● DESCRIPTION OF THE TASK
Type out all the records again exactly.

(Stored data)

┌────────

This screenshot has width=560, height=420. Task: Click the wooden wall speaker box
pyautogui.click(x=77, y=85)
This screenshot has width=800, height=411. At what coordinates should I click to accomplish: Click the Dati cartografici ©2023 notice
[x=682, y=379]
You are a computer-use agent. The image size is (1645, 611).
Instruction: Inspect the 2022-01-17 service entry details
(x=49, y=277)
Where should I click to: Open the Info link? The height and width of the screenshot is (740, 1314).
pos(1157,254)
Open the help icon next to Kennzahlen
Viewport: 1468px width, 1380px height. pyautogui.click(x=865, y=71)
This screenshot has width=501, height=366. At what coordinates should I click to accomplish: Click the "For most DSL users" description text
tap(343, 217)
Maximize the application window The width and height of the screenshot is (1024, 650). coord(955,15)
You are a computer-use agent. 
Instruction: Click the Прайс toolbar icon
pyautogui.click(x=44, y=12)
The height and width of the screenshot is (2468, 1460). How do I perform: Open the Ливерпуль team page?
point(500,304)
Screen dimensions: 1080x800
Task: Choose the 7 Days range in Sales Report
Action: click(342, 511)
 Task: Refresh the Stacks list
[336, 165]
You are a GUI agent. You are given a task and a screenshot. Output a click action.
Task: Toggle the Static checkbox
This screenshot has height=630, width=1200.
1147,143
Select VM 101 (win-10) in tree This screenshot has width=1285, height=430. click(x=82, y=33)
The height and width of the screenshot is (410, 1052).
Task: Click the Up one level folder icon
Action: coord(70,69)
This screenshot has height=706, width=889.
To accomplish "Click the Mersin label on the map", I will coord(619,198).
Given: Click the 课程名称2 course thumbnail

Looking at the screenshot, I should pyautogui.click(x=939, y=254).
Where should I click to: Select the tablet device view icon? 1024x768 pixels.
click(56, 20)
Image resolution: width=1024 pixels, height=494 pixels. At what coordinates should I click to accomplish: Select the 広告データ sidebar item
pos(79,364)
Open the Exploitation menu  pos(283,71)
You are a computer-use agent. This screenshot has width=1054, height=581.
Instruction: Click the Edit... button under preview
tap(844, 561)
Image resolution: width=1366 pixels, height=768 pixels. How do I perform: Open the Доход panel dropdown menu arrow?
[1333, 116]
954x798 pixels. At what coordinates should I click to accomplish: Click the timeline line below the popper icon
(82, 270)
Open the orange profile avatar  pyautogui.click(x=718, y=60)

└────────

● WORKED SOLUTION
This screenshot has width=560, height=420. Task: Click the wooden wall speaker box
pyautogui.click(x=77, y=85)
This screenshot has width=800, height=411. At what coordinates should I click to accomplish: Click the Dati cartografici ©2023 notice
[x=682, y=379]
You are a computer-use agent. The image size is (1645, 611).
Instruction: Inspect the 2022-01-17 service entry details
(x=49, y=277)
Where should I click to: Open the Info link? The height and width of the screenshot is (740, 1314).
pos(1157,254)
Open the help icon next to Kennzahlen
Viewport: 1468px width, 1380px height. pyautogui.click(x=865, y=71)
This screenshot has width=501, height=366. At what coordinates should I click to accomplish: Click the "For most DSL users" description text
tap(343, 217)
Maximize the application window The width and height of the screenshot is (1024, 650). coord(955,15)
You are a computer-use agent. 
Instruction: Click the Прайс toolbar icon
pyautogui.click(x=44, y=12)
The height and width of the screenshot is (2468, 1460). How do I perform: Open the Ливерпуль team page?
point(500,304)
Screen dimensions: 1080x800
Task: Choose the 7 Days range in Sales Report
Action: click(342, 511)
 Task: Refresh the Stacks list
[336, 165]
You are a GUI agent. You are given a task and a screenshot. Output a click action.
Task: Toggle the Static checkbox
This screenshot has height=630, width=1200.
1147,143
Select VM 101 (win-10) in tree This screenshot has width=1285, height=430. click(x=82, y=33)
The height and width of the screenshot is (410, 1052).
Task: Click the Up one level folder icon
Action: coord(70,69)
This screenshot has height=706, width=889.
To accomplish "Click the Mersin label on the map", I will coord(619,198).
Given: Click the 课程名称2 course thumbnail

Looking at the screenshot, I should pyautogui.click(x=939, y=254).
Where should I click to: Select the tablet device view icon? 1024x768 pixels.
click(56, 20)
Image resolution: width=1024 pixels, height=494 pixels. At what coordinates should I click to accomplish: Select the 広告データ sidebar item
pos(79,364)
Open the Exploitation menu  pos(283,71)
You are a computer-use agent. This screenshot has width=1054, height=581.
Instruction: Click the Edit... button under preview
tap(844, 561)
Image resolution: width=1366 pixels, height=768 pixels. How do I perform: Open the Доход panel dropdown menu arrow?
[1333, 116]
954x798 pixels. At what coordinates should I click to accomplish: Click the timeline line below the popper icon
(82, 270)
Open the orange profile avatar  pyautogui.click(x=718, y=60)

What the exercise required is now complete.